2017-06-12 11:51 PM
Hello,
I am working on a firmware for the STM32F765.
This MCU was chosen because of its double precision floating point capabilities.I manged to configure the FPU/Compiler (ARM GCC 5.4) to genertate correct DP native assembly instructions.When debugging, I can verify correct DP calculations.The only thing I cannot manage is to printf results in double precision.
I have tried the formatters %f and %lf but on every printf only single precision is printed out (correctly rounded results but with too less digits).I am using newlib speed optimized (NOT nano), but also the lib stdc++ does the same.Has somebody ever seen the printf output in double precision for an embedded ARM Cortex-M7 code with GCC & if yes, how do I get it running ?Thank you in advance,
GahlenSolved! Go to Solution.
2017-06-14 08:21 AM
Some Cortex M7 extend well into the lower Cortex A range, clock frequency - wise.
The pressure could come from the Cortex A licensees, or from ARM itself (price difference between a Cortex M and Cortex A license ...).
Just as a reminder, Cortex M0/M0+ are limited to 50MHz clock frequency by ARM's license conditions, not technically.
2017-06-14 10:35 AM
I tried to engage ST and ARM in a discussion about the implementation. ST's chose to build their first M7 with the FPU-S, ATMEL chose the fuller spec'd FPU-D. I believe it is a die size issue, my assumption would be the FPU-D used 3x more gates.

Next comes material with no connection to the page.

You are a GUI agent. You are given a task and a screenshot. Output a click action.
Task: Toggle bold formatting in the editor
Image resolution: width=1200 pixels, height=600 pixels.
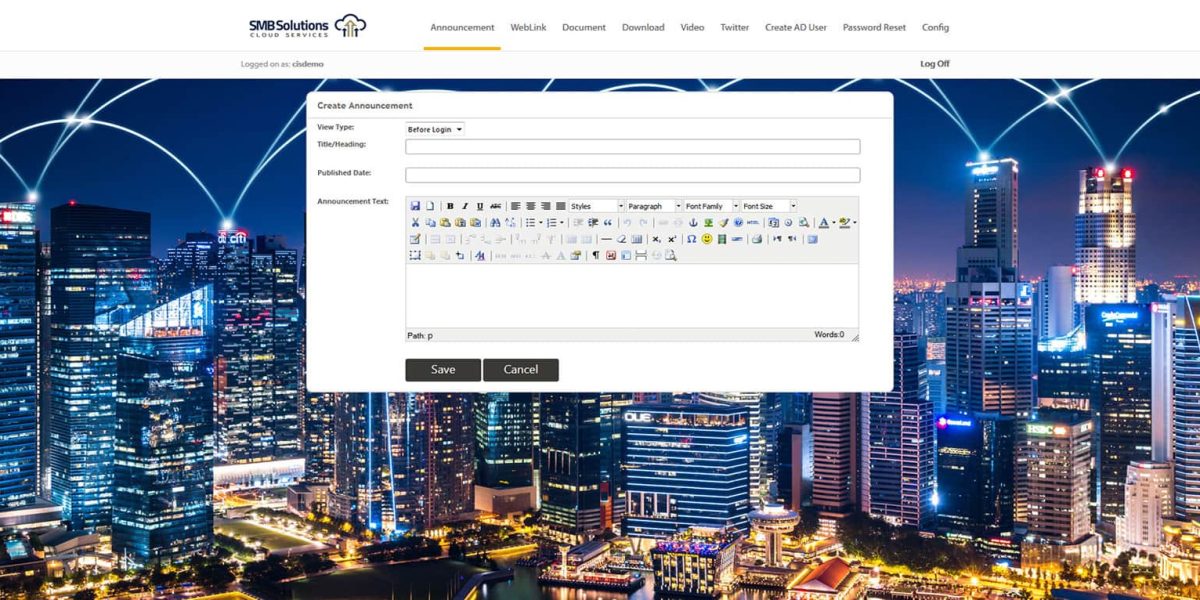click(450, 205)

32-bit floats in my opinion are next to useless, and frequently dangerous. People chose floats because it solves the issue of them managing the numeric range they think they need (ie they get to ignore it), but frequently what they want is the least significant digits to be usable, which is the exact opposite of what they get. It also requires significantly more thought than people usually expend on the flow, order and ranges of the maths across the computation.

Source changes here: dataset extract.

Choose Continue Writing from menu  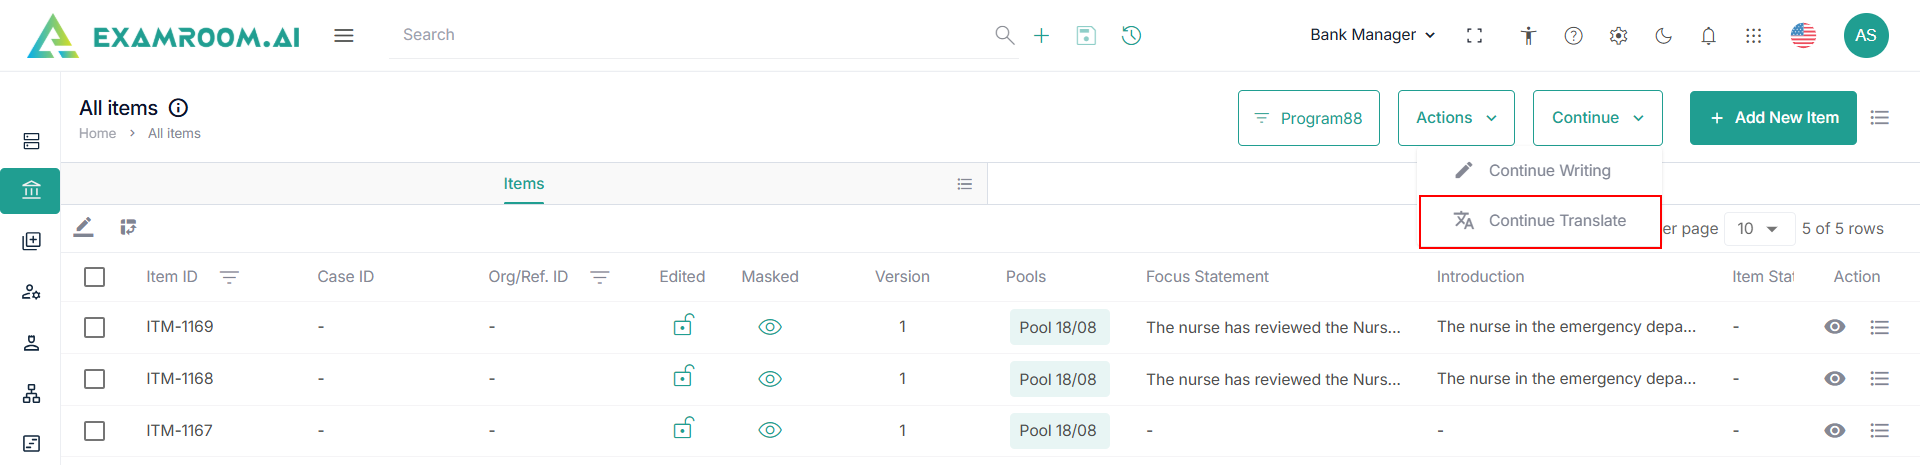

I come from a background using Motorola MC68881/2 and Intel 80x87 FPU, if someone built the former in current silicon geometries it would be awesome. It had ~2.5x more transistors than the 68K processor. This is a fraction of the transistors in a 2MB FLASH array, or 256KB RAM. Motorola lost the plot with the MC68040 with a stripped down FPU. The x86 implementation was perhaps quirkier, but still very solid, back in the day DOS compilers allowed for 80-bit floating point, Win32 C compilers limited you to 64-bit, while professional FORTRAN tools still supported the higher precision, because that's what's critically important in most cases.
The FPU-S in the M4 and M7 is a check-box item, a handful of people are probably using it for DSP, but few are using it do real maths (ie not 12/16-bit ADC data). Most people I track use the M4 because the parts have more memory, the M3 (STM32F2) would still have traction if not abandoned. The assumption there is that the M4 added a few instruction, and adding the FPU was fractional compared to all the other silicon committed to the peripherals and memory. It is a volume game, and I suspect most don't even use the FPU. I know people using the M3 core and a lot of internal SRAM to solve math problems with 64-bit doubles, people who'd be a prime customer for a real FPU.
2017-06-14 10:47 AM
>>
Just as a reminder, Cortex M0/M0+ are limited to 50MHz clock frequency by ARM's license conditions, not technically.
Counter intuitive if you ask me, ARM shouldn't try to cause artificial stratification. The 8-bit/8051 guys have low expectations...
No doubt some more inventive users of the core have have evaluated the critical paths.
From ST's perspective the Flash array is going to be the primary limitation, and the lack of ART or cache to mask it's performance.